* [Work required]:
Repeat the stretch of the listing from the line that contains "Where should I click to: Select" through the line that contains "The height and width of the screenshot is (502, 656).", copying every line exactly.

━━━━━━━━━━━━━━━━━━━━

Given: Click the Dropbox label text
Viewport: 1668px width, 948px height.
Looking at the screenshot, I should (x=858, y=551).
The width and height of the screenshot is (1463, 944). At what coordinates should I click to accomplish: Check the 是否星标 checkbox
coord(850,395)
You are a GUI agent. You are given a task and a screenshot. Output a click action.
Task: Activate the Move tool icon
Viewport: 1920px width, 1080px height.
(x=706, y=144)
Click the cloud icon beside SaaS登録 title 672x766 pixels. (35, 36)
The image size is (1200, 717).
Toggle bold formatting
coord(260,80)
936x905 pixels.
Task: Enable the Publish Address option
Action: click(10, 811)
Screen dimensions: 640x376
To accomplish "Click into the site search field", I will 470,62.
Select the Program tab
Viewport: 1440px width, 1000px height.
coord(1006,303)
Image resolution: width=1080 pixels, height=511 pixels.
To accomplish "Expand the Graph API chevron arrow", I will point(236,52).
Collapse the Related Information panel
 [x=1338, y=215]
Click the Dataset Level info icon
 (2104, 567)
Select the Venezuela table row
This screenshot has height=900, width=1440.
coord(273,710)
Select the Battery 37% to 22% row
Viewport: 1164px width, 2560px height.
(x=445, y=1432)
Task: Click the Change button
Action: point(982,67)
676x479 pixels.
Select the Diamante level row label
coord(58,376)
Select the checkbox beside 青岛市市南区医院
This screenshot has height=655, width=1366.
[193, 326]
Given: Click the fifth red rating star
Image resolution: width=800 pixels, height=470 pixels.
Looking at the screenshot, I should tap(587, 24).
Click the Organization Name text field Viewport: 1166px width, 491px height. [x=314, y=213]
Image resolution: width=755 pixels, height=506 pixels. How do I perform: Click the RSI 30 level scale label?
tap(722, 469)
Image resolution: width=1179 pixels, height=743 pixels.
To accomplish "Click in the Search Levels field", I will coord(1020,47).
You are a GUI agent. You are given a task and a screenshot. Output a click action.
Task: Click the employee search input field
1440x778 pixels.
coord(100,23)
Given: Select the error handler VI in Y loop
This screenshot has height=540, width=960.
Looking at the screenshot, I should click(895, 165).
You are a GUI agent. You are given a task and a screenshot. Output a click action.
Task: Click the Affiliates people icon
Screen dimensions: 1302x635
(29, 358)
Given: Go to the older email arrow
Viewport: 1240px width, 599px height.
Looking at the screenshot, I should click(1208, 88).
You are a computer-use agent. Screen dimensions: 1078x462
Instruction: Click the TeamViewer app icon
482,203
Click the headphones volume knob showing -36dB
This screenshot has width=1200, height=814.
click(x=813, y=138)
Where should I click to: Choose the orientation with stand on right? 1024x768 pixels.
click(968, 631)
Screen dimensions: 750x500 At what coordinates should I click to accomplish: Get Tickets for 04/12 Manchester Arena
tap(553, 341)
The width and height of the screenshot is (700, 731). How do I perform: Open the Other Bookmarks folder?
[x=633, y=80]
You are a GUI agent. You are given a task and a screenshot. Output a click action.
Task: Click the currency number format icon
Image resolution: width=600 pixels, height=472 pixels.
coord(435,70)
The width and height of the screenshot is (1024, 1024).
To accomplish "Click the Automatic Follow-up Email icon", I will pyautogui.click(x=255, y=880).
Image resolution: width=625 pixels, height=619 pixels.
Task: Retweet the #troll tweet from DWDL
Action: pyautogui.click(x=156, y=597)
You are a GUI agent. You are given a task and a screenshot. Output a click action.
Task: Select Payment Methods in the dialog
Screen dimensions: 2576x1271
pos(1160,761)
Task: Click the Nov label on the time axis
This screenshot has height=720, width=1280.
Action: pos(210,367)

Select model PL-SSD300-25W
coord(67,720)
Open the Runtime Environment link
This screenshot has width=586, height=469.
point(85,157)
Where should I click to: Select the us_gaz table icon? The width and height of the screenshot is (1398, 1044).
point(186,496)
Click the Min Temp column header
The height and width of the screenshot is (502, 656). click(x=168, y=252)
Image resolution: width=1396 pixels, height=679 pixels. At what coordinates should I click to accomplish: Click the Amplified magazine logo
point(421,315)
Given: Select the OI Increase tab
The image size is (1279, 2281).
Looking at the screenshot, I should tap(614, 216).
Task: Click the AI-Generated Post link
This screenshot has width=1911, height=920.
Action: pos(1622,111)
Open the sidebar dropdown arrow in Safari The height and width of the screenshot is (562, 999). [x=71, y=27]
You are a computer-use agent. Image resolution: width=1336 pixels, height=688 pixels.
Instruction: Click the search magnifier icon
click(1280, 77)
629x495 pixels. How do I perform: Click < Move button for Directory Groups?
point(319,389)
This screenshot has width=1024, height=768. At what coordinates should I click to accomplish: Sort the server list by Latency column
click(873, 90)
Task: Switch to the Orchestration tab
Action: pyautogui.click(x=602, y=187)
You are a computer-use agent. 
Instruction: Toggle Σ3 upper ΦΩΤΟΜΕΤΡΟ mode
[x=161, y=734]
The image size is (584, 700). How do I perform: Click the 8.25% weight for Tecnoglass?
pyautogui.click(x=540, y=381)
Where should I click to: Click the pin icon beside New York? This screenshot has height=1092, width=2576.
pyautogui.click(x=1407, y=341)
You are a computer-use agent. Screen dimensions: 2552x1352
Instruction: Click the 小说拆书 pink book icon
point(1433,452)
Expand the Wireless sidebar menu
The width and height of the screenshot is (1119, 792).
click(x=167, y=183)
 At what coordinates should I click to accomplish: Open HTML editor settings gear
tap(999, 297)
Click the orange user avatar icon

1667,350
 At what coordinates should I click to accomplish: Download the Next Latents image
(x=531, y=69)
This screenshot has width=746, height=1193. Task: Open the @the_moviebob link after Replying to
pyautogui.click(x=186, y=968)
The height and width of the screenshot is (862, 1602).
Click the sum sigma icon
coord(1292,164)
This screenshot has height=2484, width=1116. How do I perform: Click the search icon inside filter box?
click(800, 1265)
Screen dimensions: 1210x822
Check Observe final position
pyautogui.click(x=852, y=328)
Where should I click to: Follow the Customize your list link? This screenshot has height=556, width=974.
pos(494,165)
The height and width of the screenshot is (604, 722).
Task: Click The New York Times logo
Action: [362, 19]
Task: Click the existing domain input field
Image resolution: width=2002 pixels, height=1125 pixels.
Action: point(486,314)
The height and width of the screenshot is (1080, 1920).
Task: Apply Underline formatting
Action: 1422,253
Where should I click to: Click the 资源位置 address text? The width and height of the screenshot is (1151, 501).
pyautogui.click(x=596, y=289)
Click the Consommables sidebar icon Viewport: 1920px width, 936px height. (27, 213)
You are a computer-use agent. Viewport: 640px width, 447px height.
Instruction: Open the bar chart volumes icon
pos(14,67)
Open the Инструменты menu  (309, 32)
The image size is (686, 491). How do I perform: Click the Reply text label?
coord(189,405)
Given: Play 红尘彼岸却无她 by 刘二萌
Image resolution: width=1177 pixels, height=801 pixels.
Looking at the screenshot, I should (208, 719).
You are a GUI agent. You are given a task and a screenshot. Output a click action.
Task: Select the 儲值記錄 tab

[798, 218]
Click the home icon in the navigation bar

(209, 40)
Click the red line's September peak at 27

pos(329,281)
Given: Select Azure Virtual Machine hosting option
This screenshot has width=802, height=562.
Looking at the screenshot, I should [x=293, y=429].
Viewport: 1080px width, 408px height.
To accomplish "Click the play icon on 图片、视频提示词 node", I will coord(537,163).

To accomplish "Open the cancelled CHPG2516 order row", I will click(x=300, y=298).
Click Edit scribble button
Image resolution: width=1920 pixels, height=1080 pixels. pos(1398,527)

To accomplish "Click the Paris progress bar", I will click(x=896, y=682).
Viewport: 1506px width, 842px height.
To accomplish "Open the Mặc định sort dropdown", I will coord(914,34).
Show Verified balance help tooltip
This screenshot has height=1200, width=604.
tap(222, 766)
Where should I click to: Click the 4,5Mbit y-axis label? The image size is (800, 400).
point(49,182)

━━━━━━━━━━━━━━━━━━━━

* [Solved problem]:
Where should I click to: Select the us_gaz table icon? The width and height of the screenshot is (1398, 1044).
point(186,496)
Click the Min Temp column header
The height and width of the screenshot is (502, 656). click(x=168, y=252)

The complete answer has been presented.